Effects of Encapsulated Methionine on Skeletal Muscle Growth and Development and Subsequent Feedlot Performance and Carcass Characteristics in Beef Steers

Abstract

Two studies were conducted to evaluate the effect of encapsulated methionine on live performance, carcass characteristics, and skeletal muscle development in feedlot steers. In Experiment 1, 128 crossbred steers (body weight [BW] = 341 ± 36.7 kg) were used in a randomized complete block design and supplemented with 0, 4, 8, or 12 g/(head day [d]) of ruminally protected methionine (0MET, 4MET, 8MET, and 12MET, respectively) for 111 d or 139 d. In Exp. 2, 20 steers (BW = 457 ± 58 kg) were stratified by BW and randomly assigned to either the 0MET or 8MET treatment; longissimus muscle (LM) biopsies were collected on d 0, 14, 28, 42, and 56, and analyzed for mRNA and protein expression. Additionally, immunohistochemical analysis was performed to measure fiber type area and distribution as well as the density of muscle nuclei and satellite cells (Myf5, Pax7, and Myf5/Pax7). In Experiment 1, no significant differences were observed for live performance (p ≥ 0.09). There was, however, a linear relationship between LM area and methionine supplementation (p = 0.04), with a 9% increase in the area when steers were supplemented with 12MET compared to 0MET. In Exp. 2, There were no treatment × day interactions (p ≥ 0.10) for expression of mRNA or protein abundance. Although mRNA expression and protein abundance of all genes were influenced by day (p ≤ 0.04), methionine supplementation did not have a significant effect (p ≥ 0.08). There was a significant treatment × day interaction for distribution of MHC-I fibers (p = 0.03), where 8MET supplemented cattle had a greater proportion of MHC-I fibers after 56 d of supplementation than did 0MET steers. Cross-sectional area was increased over time regardless of fiber type (p < 0.01) but was unaffected by treatment (p ≥ 0.36). While nuclei density was not impacted by treatment (p = 0.55), the density of myonuclei increased nearly 55% in 8MET supplemented cattle (p = 0.05). The density of Myf5 positive satellite cells tended to decrease with methionine supplementation (p = 0.10), while the density of Pax7 expressing cells tended to increase (p = 0.09). These results indicate that encapsulated methionine supplementation may influence markers of skeletal muscle growth, and potential improvements in the LM area may exist.

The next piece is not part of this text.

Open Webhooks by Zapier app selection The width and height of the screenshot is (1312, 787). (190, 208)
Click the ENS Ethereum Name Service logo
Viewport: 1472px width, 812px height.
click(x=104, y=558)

Keywords: amino acid; beef cattle; methionine; satellite cells.

Figure 1

The distribution of skeletal muscle fiber types classified by myosin heavy chain (MHC) isoform in bovine longissimus tissue biopsy samples collected on d 0, 14, 28, 42, and 56 of the feeding trial (n = 20). Treatments were 0MET (0 g of encapsulated methionine and 4 g of encapsulated lysine per head per d) and 8MET (8 g of encapsulated methionine and 4 g of encapsulated lysine per head per d). Cross-sections of skeletal muscle samples were stained by immunohistochemistry for the presence of MHC isoforms. Differing superscripts denote means within MHC isoform I differ for treatment by day interaction (p = 0.03).

Figure 2

Immunohistochemical detection of muscle fiber type distribution and cross-sectional area in longissimus tissue. Red = type I fibers, yellow = type IIA fibers, gray/no stain = type IIX fibers, green = sarcolemma, blue = nuclei. 0MET = 0 g encapsulated methionine and 4 g encapsulated lysine per hd/d, 8MET = 8 g encapsulated methionine and 4 g encapsulated lysine per hd/d.

Figure 3

Immunohistochemical detection of satellite cells in longissimus tissue. Yellow = PAX7, green = Myf5, blue = nuclei. 0MET = 0 g encapsulated methionine and 4 g encapsulated lysine per hd/d, 8MET = 8 g encapsulated methionine and 4 g encapsulated lysine per hd/d.